Out of memory // for loops forward function

Hi,
I’m implementing a network and im getting out of memory.

I’m testing the net building the model and doing a manual forward pass over a batch to check output dimensions. However this is a “tricky” net which has Temporal pooling and uses several samples for training…

I think the problem comes from Video Analysis network. It’s a ResNet fed with 3 images. The output of these 3 images are concatenated and temporal max pooling applied to feed the next subnet.
The matter is the only way I found to do lot of stuff in pytorch is using for loops inside the forward function.
Since implemented functions expect 4D tensor as input and my data has more dimensions to deal with all the atypical facts of this net. I iterate using for loops and stacking the resultant output to deal with all the dimensions, being possible this way to process the 3 images and concatanate their features.
I suspect that for loops are hugely increasing the memory usage.
Model occupies around 2 Gb. 1 sample (raw data), occupies 4 Mb. Processing a batch of 10 samples uses more than 32 Gb . Totally impossible.

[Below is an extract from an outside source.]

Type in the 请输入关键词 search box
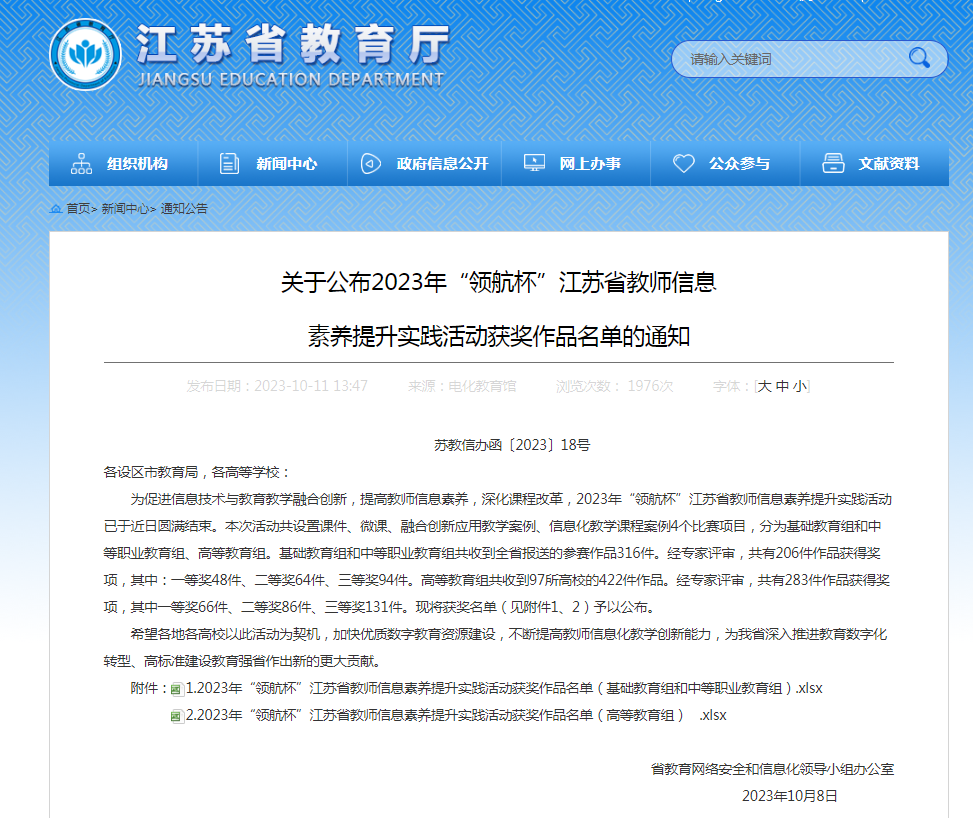The image size is (973, 818). coord(790,59)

How to fix this or what is the proper way to do it?
Notice I’m not backprop yet, just doing output = model(batch)

    def forward(self,visual_input,audio_input):
        """
        VIDEO SUBNET----------------------------------------------------------
        """
        dims = visual_input.size()
        if len(dims) !=6:
            raise ValueError('Visual features have wrong dimension. Required: [batch_size,n_tower,n_images,channels,H,W]')
        self.batch_cat = []
        #dims [batch_size,n_tower,n_images,channels,H,W]
        for i in range(dims[0]):
            self.tower_cat = []
            for j in range(dims[1]):
                self.tower_cat.append(self.drn_model(visual_input[i,j,:,:,:,:]))
            self.batch_cat.append(torch.stack(self.tower_cat))
        ASN_input = torch.stack(self.batch_cat)
        dims = ASN_input.size()
        #dims [batch_size,n_tower,n_images,channels,H,W]
        self.batch_cat = []
        if self.training:
            for i in range(dims[0]):
                self.tower_cat = []
                for j in range(dims[1]):
                    self.tower_cat.append(data.GlobalMaxPooling2d(data.TemporalPooling(ASN_input[i,j,:,:,:,:])))
                self.batch_cat.append(torch.stack(self.tower_cat))
        #dims [batch_size,n_tower,channels,1,1]            
        else:
            for i in range(dims[0]):
                self.tower_cat = []
                for j in range(dims[1]):
                    self.tower_cat.append(data.TemporalPooling(ASN_input[i,j,:,:,:,:]))
                self.batch_cat.append(torch.stack(self.tower_cat))
        #dims [batch_size,n_tower,channels,H,W]
        
        ASN_input = torch.stack(self.batch_cat)    
        """
        AUDIO SUBNET----------------------------------------------------------
        """
        K_spectrograms = self.unet_model(audio_input)
        
        return ASN_input, K_spectrograms
        

hi, have you resolved this problem

I think so hahahah. I was wrongly coding it.